Face à cette menace audacieuse, les autorités n’ont pas tardé à réagir. Une perquisition a été effectuée à son domicile alors qu’il se dirigeait vers Moscou, et il a rapidement été placé en détention pour une durée de onze jours, selon les informations d’une chaîne Telegram locale.
La réaction prudente du pouvoir
Cette prise de parole publique est quelque chose de rare en Russie, où la dissidence est étroitement surveillée.

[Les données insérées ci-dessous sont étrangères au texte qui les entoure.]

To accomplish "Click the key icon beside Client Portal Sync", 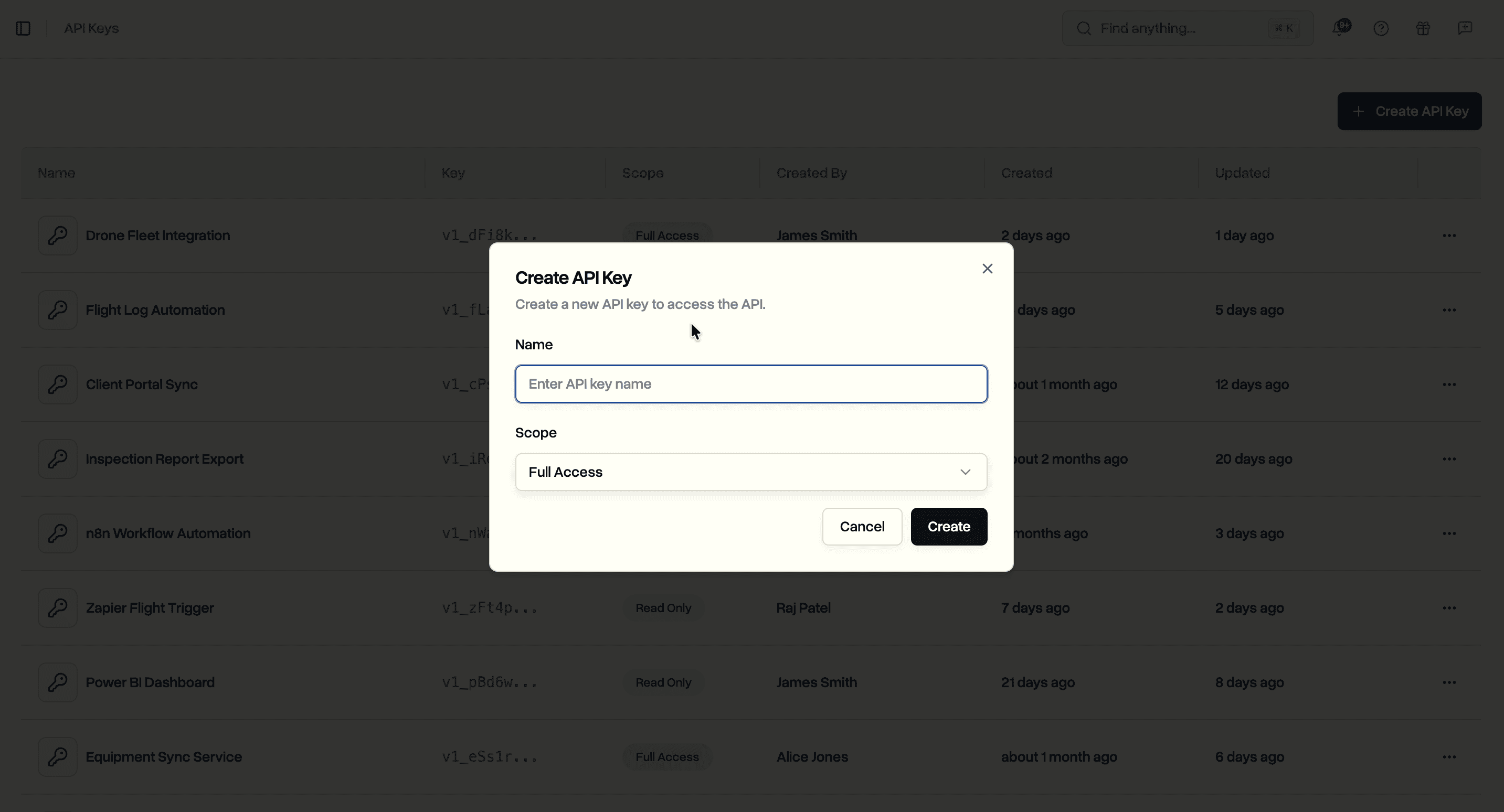I will (x=57, y=384).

Interrogé sur la question, le porte-parole du Kremlin, Dmitri Peskov, a tenté de minimiser l’événement, affirmant que Poutine n’avait pas vu la vidéo et désignant les propos du vétéran comme étant des "formulations étranges".
Le dossier judiciaire concernant Alexandre Lounine reste opaque, et les allégations portées contre lui n’ont pas été rendues publiques. Ce débat rappelle aux citoyens une vidéo d’une influenceuse russe diffusée en avril depuis Monaco, où elle affirmait déjà que Poutine était déconnecté des réalités rencontrées par la population.